Las chicas la escondieron camuflandola entre ellas, pues sabían de sobra que era la hermana de Lester O’Malley, el tabernero de la Sirena Varada. En aquel local podían sentarse tranquilamente, captar clientes y hasta llevarse comisión por las copas. El sistema era sencillo: cuando el cliente las invitaba a una copa, ellas pedían “vino de Lanre” y Lester les servía agua coloreada. El cliente pagaba un vino y se repartian el importe al 50%. Cada vez que un cliente de Mama K quería jugar al poker en timbas discretas y con clase, se reunían en la Sirena Varada, en la parte de arriba, que disponía de una salida independiente. Los locales de la madame estaban muy vigilados. Asi pues, la asociación entre el pelirrojo y la antigua cortesana, era lucrativa, y las chicas de Kirea tenían en aquella taberna un lugar donde no las trataban de fulanas, sino como mujeres que estaban trabajando.

Cuando el fucionario se marchó, algo más calmado gracias a la generosidad de Mama K, que lo invitó a relajarse en otro de sus locales de forma gratuita, la madame se dirigió a Grace.
- Apestas a pescado, y eres tan fea como tu hermano. Espero que no te salga la misma barba.-
Grace rompió a reir. Mama K siempre le decía lo mismo desde que la conocía. La abrazó, aunque la mujer intentó deshacerse de ella.
- Estoy en casa!! No me estropees eso tambien, K.-
Cuando decidió seguir a Burke en busca de aventuras, Mama K le advirtió que aquel hombre no era trigo limpio. Pero ¿quién era ella para dar consejos?. La cuestión es que tenía razón. En todo. Pero es inútil vivir en el pasado. Estaba en casa y eso era lo importante. Se vistió, se compró unas botas nuevas y caminó hacia el negocio de su hermano.

Era Navidad y alguien tocaba el violín en un callejón. Dejó caer un chelín en la agujereada funda del instrumento y subió por la calle donde el cartel de madera con una sirena apostada en una playa, cromado y descolorido, pendía de sendas cadenas de metal herrumbroso. Empujó la puerta de la taberna y el bofetón de calor le golpeó en la cara. Alguien cantaba villancicos irlandeses y escoceses.

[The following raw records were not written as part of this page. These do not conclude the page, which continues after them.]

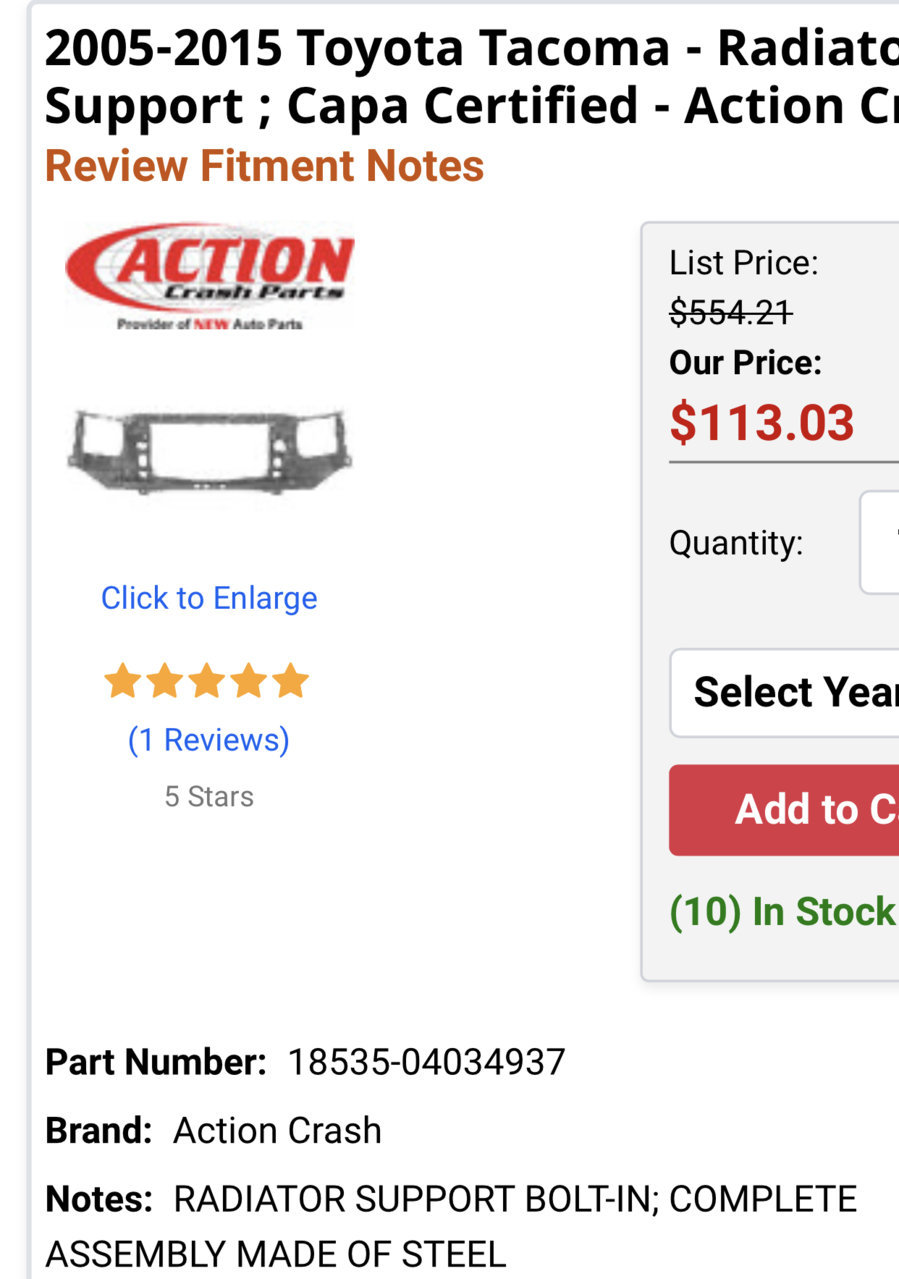This screenshot has height=1279, width=899.
Task: Click the 5 Stars rating label
Action: pos(209,797)
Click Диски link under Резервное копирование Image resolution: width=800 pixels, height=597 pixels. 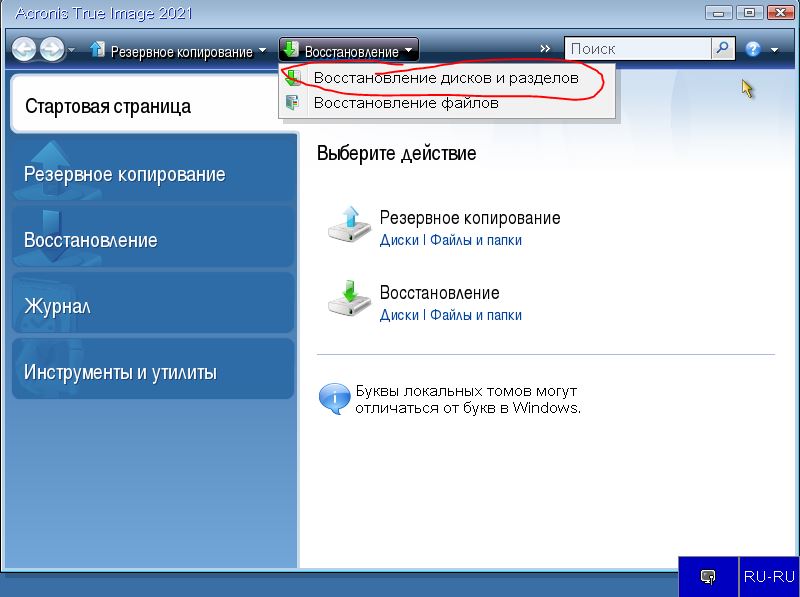pos(399,240)
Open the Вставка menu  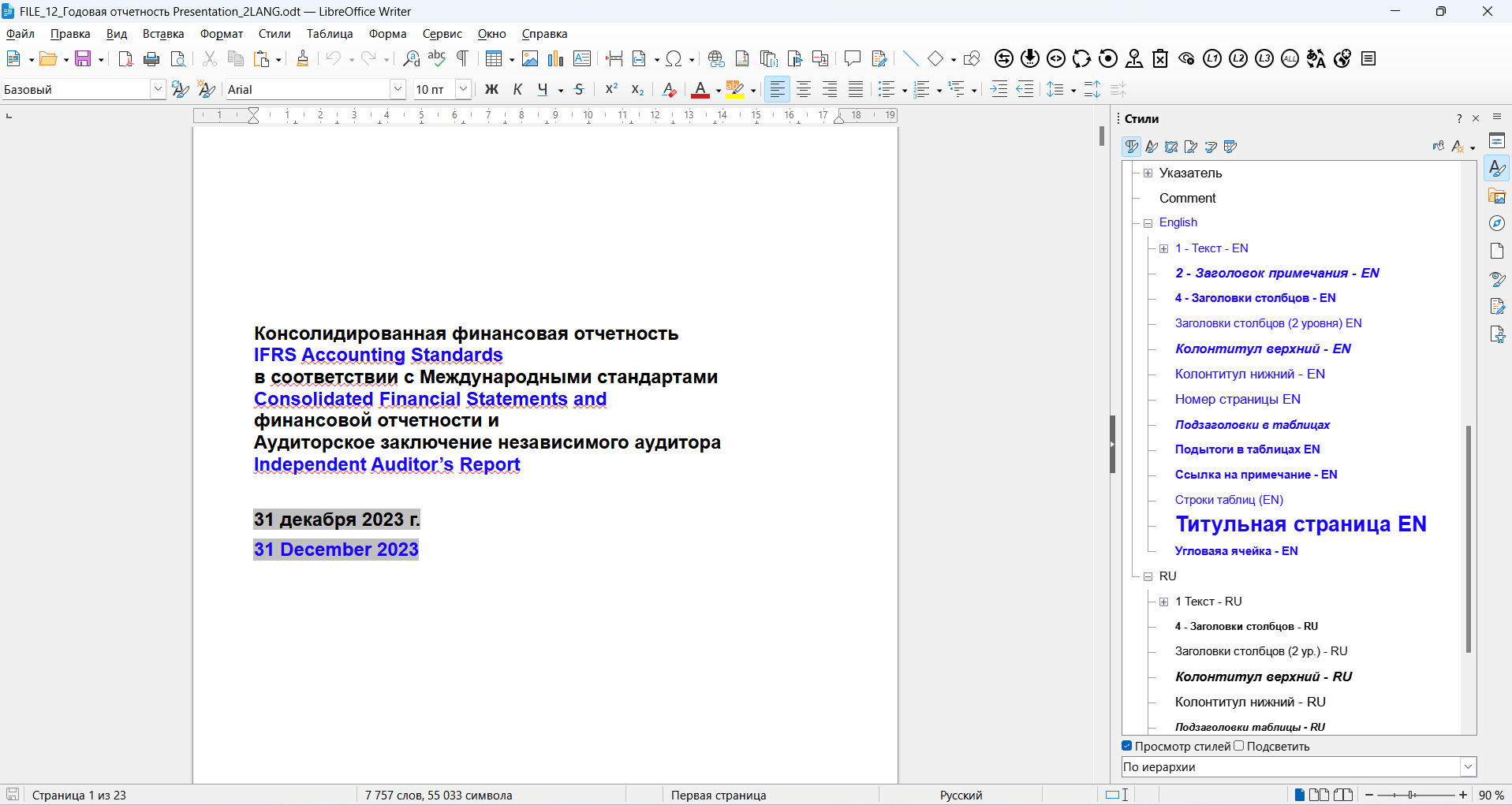pyautogui.click(x=163, y=34)
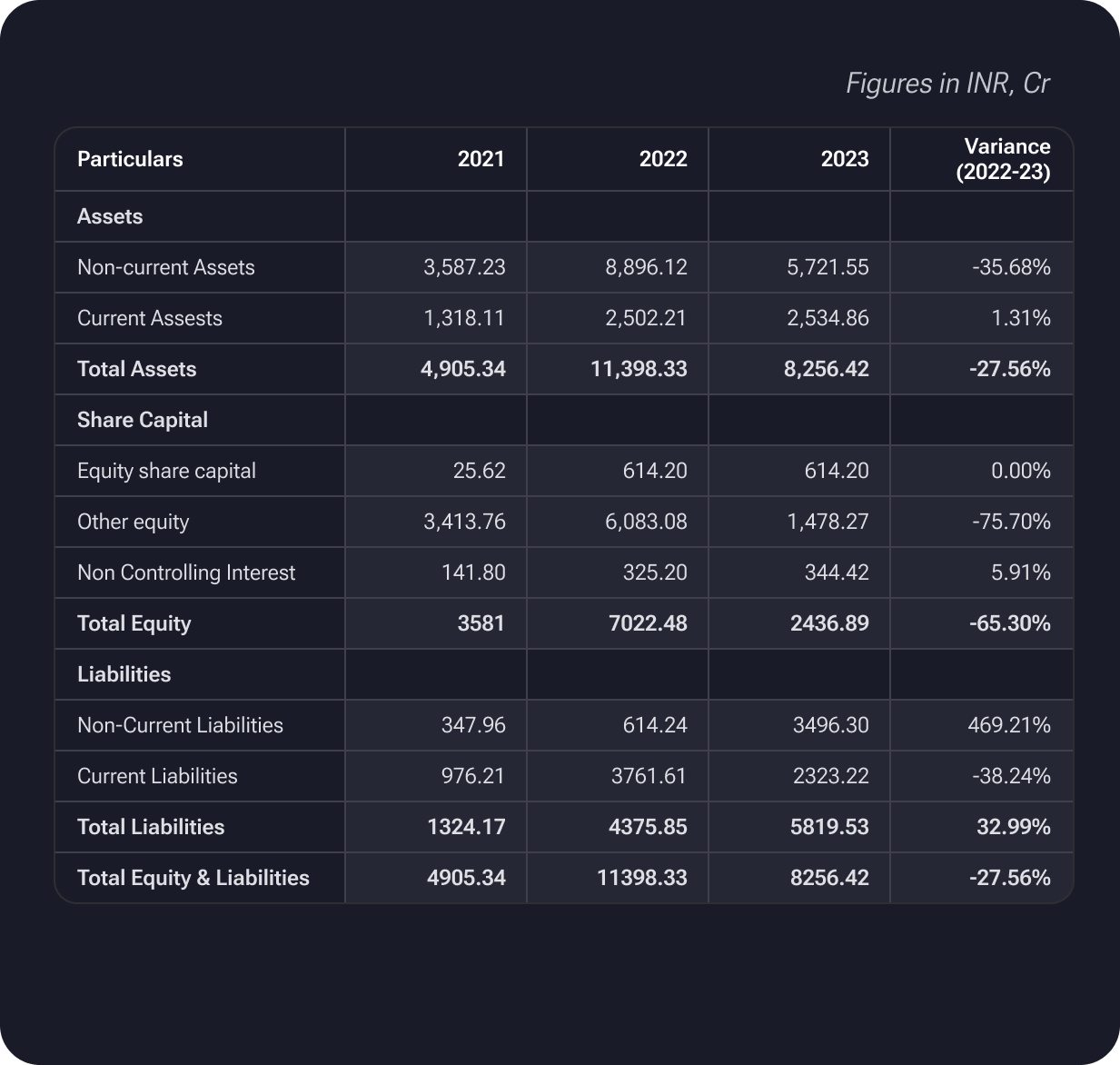Select the Other equity row label
This screenshot has height=1065, width=1120.
point(133,522)
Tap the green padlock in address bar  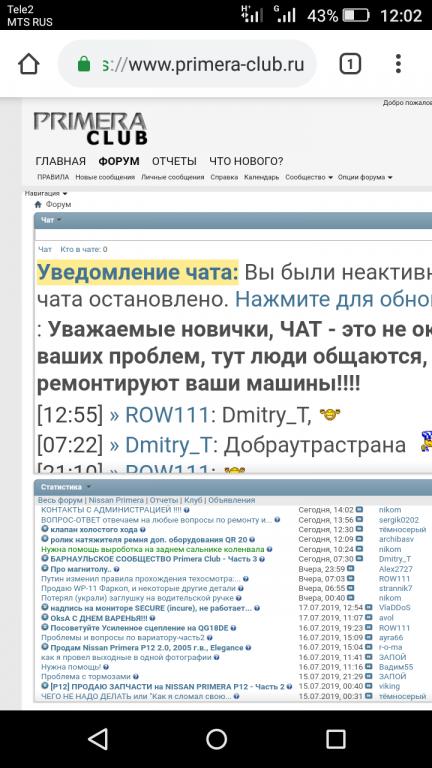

Se quedó allí en la puerta observando la escena. La gente riendo, bebiendo, charlando. Era una algarabía agradable, el olor a comida, a humanidad, la música y la felicidad decadente de aquella gente sencilla en las fechas en las que uno añora una familia y la lumbre de un hogar. Observó la cabellera pelirroja de su hermano riendo y chocando la mano con un cliente.
Sin duda había dejado atrás las brumas inciertas, el viento había cambiado y soplaban nuevos tiempos para Grace O’Malley.